Elise Lopez, a researcher in sexual and domestic violence prevention explains, that what victim shaming boils down to is self-preservation. “Essentially, if people can find a reason why abuse is the victim’s fault, then abuse is something that can not only be controlled but prevented.” Basically, people unconsciously blame abuse survivors for their own abuse because it makes them feel better about the chances they’ll ever be in that same situation.
They convince themselves, I’m stronger than that. I would never put up with that. This could never happen to me. And while I pray every moment of my existence that not one more person will ever be the victim of any type of abuse or domestic violence, that’s not the truth. The reality is, according to Project Sanctuary, more than 20,000 phone calls are placed to domestic violence hotlines nationwide on a daily basis. And those are only the victims who make that call.
I was one of the people who never called. Even though I had visited Thehotline.org several times, I never got the courage to call or chat. I was too afraid of getting caught. Here is what someone who has never been a victim of abuse doesn’t understand. The sheer overwhelming terror of being caught by your abuser for reaching out to stop them will prevent you from doing just about anything.
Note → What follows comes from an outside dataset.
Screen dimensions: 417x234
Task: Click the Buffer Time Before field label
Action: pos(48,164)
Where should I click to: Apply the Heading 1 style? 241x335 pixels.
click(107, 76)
He told me he would take my children from me. My depression and anxiety were used against me, because of course in his mind it made me an unfit parent. Threats were made to expose previous sexual assaults I had confided in him that I hadn’t shared with another soul. Even though he was wrong to make these threats, and even though none of these threats had any validity, I believed them. Each and every single one.
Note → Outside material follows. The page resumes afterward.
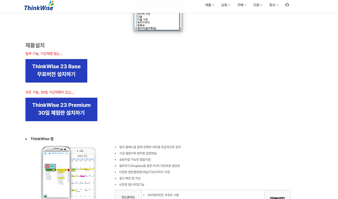This screenshot has height=199, width=338.
Task: Select 유투브 from the list box
Action: click(142, 25)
Writing these words are for you right now is incredibly difficult. Because I would give anything to go back in time and tell 17-year-old me that when he apologizes after he calls you ungodly names, he doesn’t really mean it. It will happen again. I’d tell 22-year-old me that marrying him and having a baby wouldn’t change anything. In fact, it would actually add fuel to the fire. I would tell 28-year-old me to not give up. The damage isn’t already done. It is never too late to choose your life, and to be happy, and respected, and loved.
But I can’t go back. I can only make a difference in the here and now. It took me over a decade to leave my abusive relationship, and I used to feel a lot of shame over that. Let’s not lie — I still do. There are few people who know my story, my whole story, and even though they are my nearest and dearest they’ve still made victim shaming comments.
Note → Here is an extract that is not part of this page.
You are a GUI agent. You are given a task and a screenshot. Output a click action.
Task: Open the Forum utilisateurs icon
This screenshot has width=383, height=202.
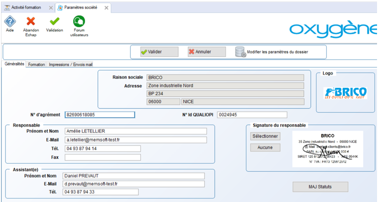[x=79, y=21]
“I love you, but I think women who choose to stay even knowing how bad things are, well, they’re making that choice.”
“You are strong, and smart, and can do anything you set your mind to. Leaving this relationship just isn’t something you really want to do.”
Never mind the fact I was trapped. There was nowhere to go and no money to get me away. Did I fear for my life? Yes. When it came down to staying or leaving it wasn’t just about me. It was about my children and their safety too. There are so many considerations people don’t realize when they give well-meaning advice. If you’ve never lived the experience, it can be impossible to comprehend.
Even though I have survived, sometimes it still doesn’t feel real. It’s like I woke up from a really horrific, decade-long dream. It’s one thing to get out, but a whole other to heal from that trauma as well. So this is for the survivors and for their communities. If you know of someone who has survived or is living in an abusive relationship support them. Help them heal by listening without judgment. A shoulder to cry on or someone to listen to their story and validate their choices makes a world of difference.
And for those who have survived or are currently in an abusive relationship, first and foremost you are loved and you matter. Take advice with a grain of salt from people who couldn’t possibly understand where you are or where you’ve been. You are strong, you are an incredible person, and this is not your fault. It doesn’t matter what you said, or did, or how any of this came about. No one ever has the right to abuse you.
Leaving is only half the battle. There is still a healing journey ahead of you and it’s not linear. It’s messy and hard and painful, but it is worth it. Your trauma matters and so does your healing, so do whatever brings you peace of mind and solace. For me, it’s sharing my journey with you. Hoping that it reaches every person who needs to read these words right now. You are never alone, and there is a whole community out there supporting every step you take.